The second review, by Mark Olsen describes the film as “part horror film, part coming-of age tale, part romance.” He explains part of the movie’s plot as “two young ‘eaters’” “attempting “to stake out a semblance of normalcy and stability.” But, of course, it is difficult to imagine normalcy and stability developing among cannibals, and the reviewer observes that “the film is driven by a sadness, a mournful, haunted quality that covers even moments of freedom and joy.” The “freedom and joy” presumably breaks forth from the mournful gloom when then cannibals have stalked and succeeded in consuming their next meal.
We should have been prepared for the praise of the morality of cannibalism. I, for one, have been prepared for it for years. Friends, casual acquaintances, and bystanders have endured my discussions, sometimes polemics and even screeds, on how the result of progressive thought would ultimately be cannibalism. All those many years ago, it sounded utterly fantastic, but when I first heard the claims from anthropologists and other social scientists that opposition to cannibalism was merely western food aversion—in other words, an irrational prejudice—I knew that cannibalism was coming.

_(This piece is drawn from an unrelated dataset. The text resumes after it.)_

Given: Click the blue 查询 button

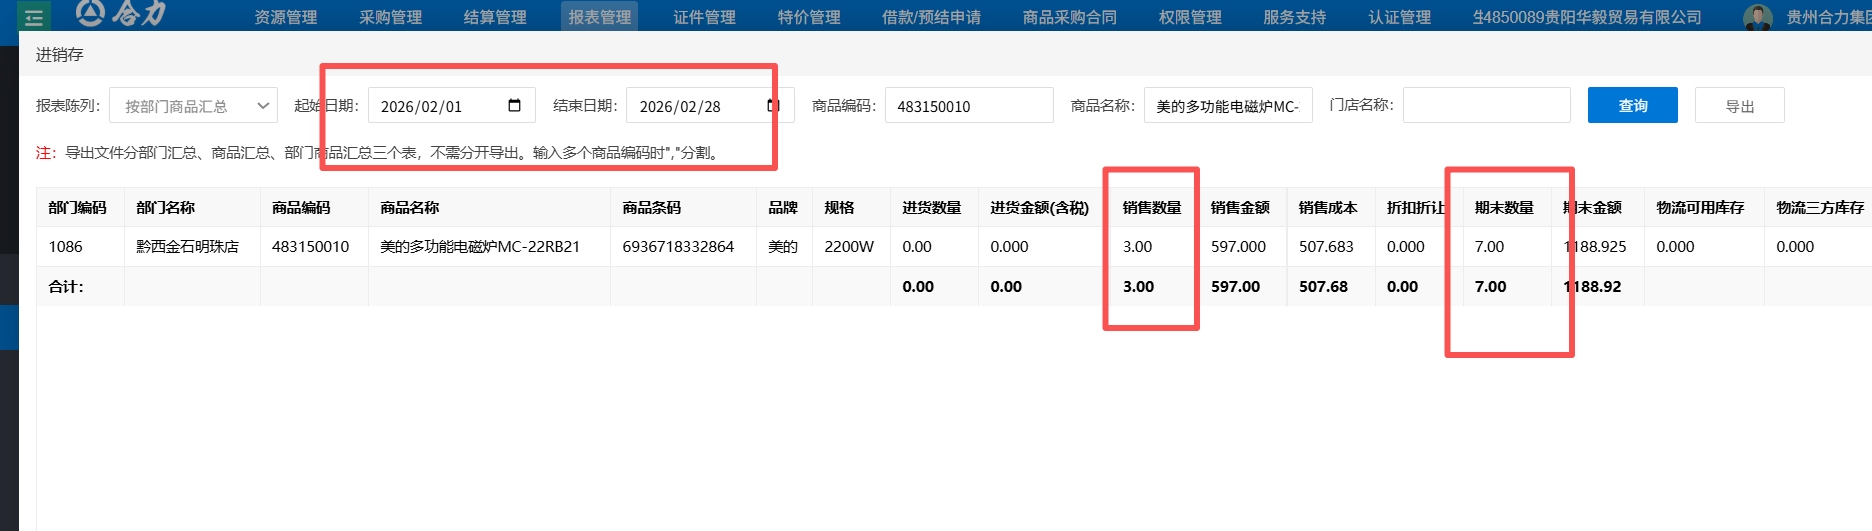Looking at the screenshot, I should (x=1632, y=106).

Liberation movements from the very beginning sought to free human beings from the restraints of nature and of nature’s god. Marx, of course, wasn’t the first, but his simple account is the easiest to explain. We create God to put moral restraints upon ourselves. Creating this non-human or divine source gives the restrains greater authority. But once we realize that God is only a myth or creation, it loses its authoritative power as a tool of oppression for the ruling classes. Once the proletariat seizes power in the inevitable dialectic of history, God, will be exposed as a fraud foisted on the people and can be dismissed. A new, secular morality will be designed to support the party of the working class. Today’s secular religion of the “woke” resembles that party, but it no longer has its roots in the working class, even as it demands the same loyalty and metes out the same harsh discipline as Marxist-Leninism.

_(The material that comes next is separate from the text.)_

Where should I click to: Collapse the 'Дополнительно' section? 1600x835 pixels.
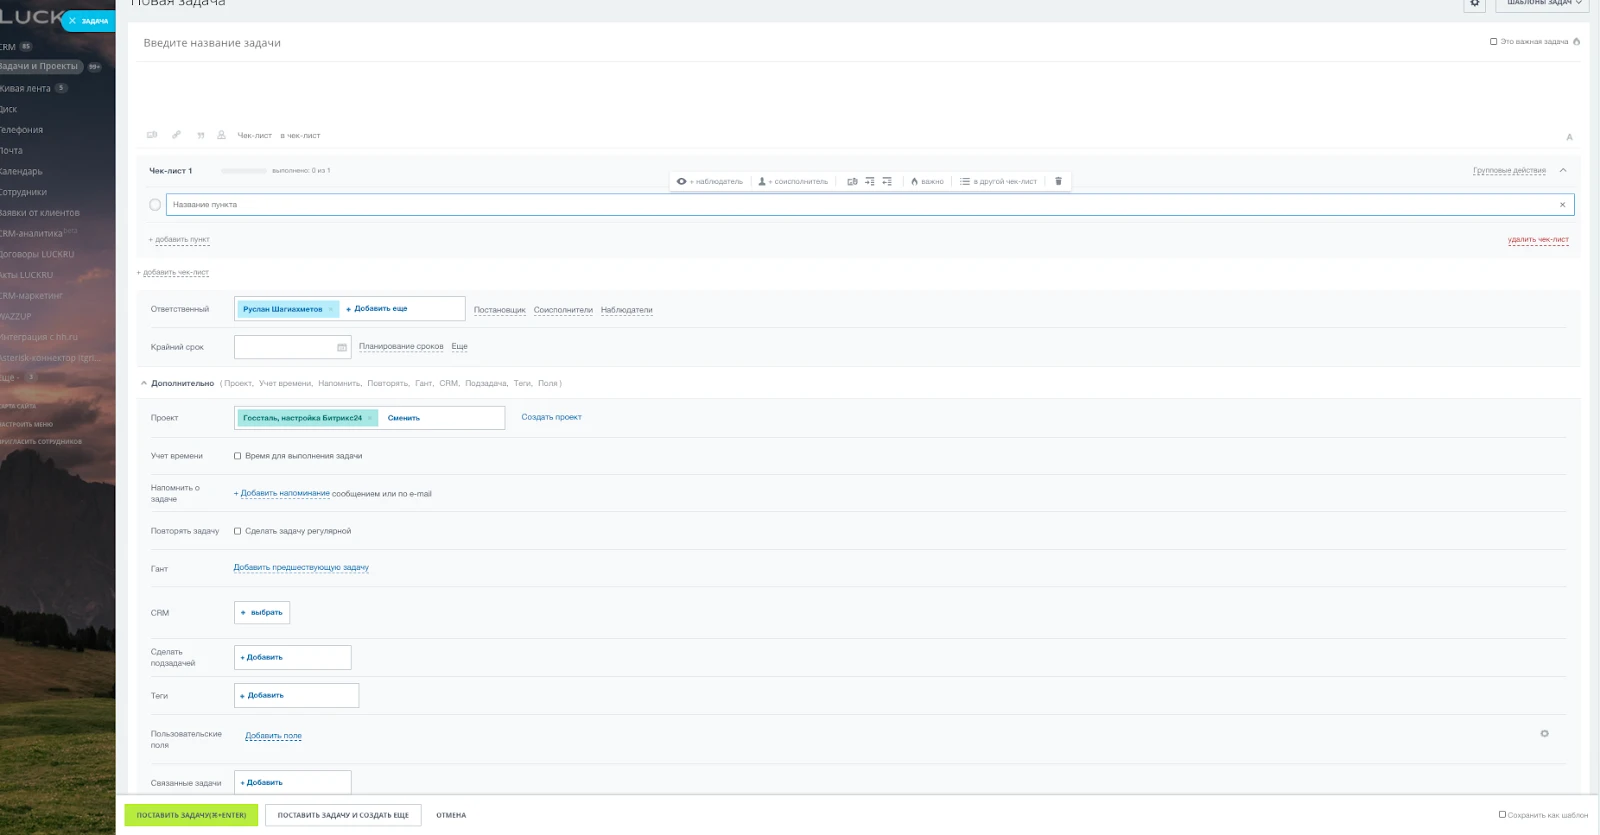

Feminism was a successful liberation movement. Once feminism realized that there are no significant or relevant natural differences between the sexes, it became obvious that there were no grounds in law or politics for any inequality. Elimination of classifications by sex for civil rights issues—equal opportunity in employment, voting rights, etc.—were certainly warranted and just, but once the natural distinction between the sexes was deemed irrelevant for civil rights, then it was almost inevitable (and here I paint with a broad brush) that it became irrelevant for all purposes.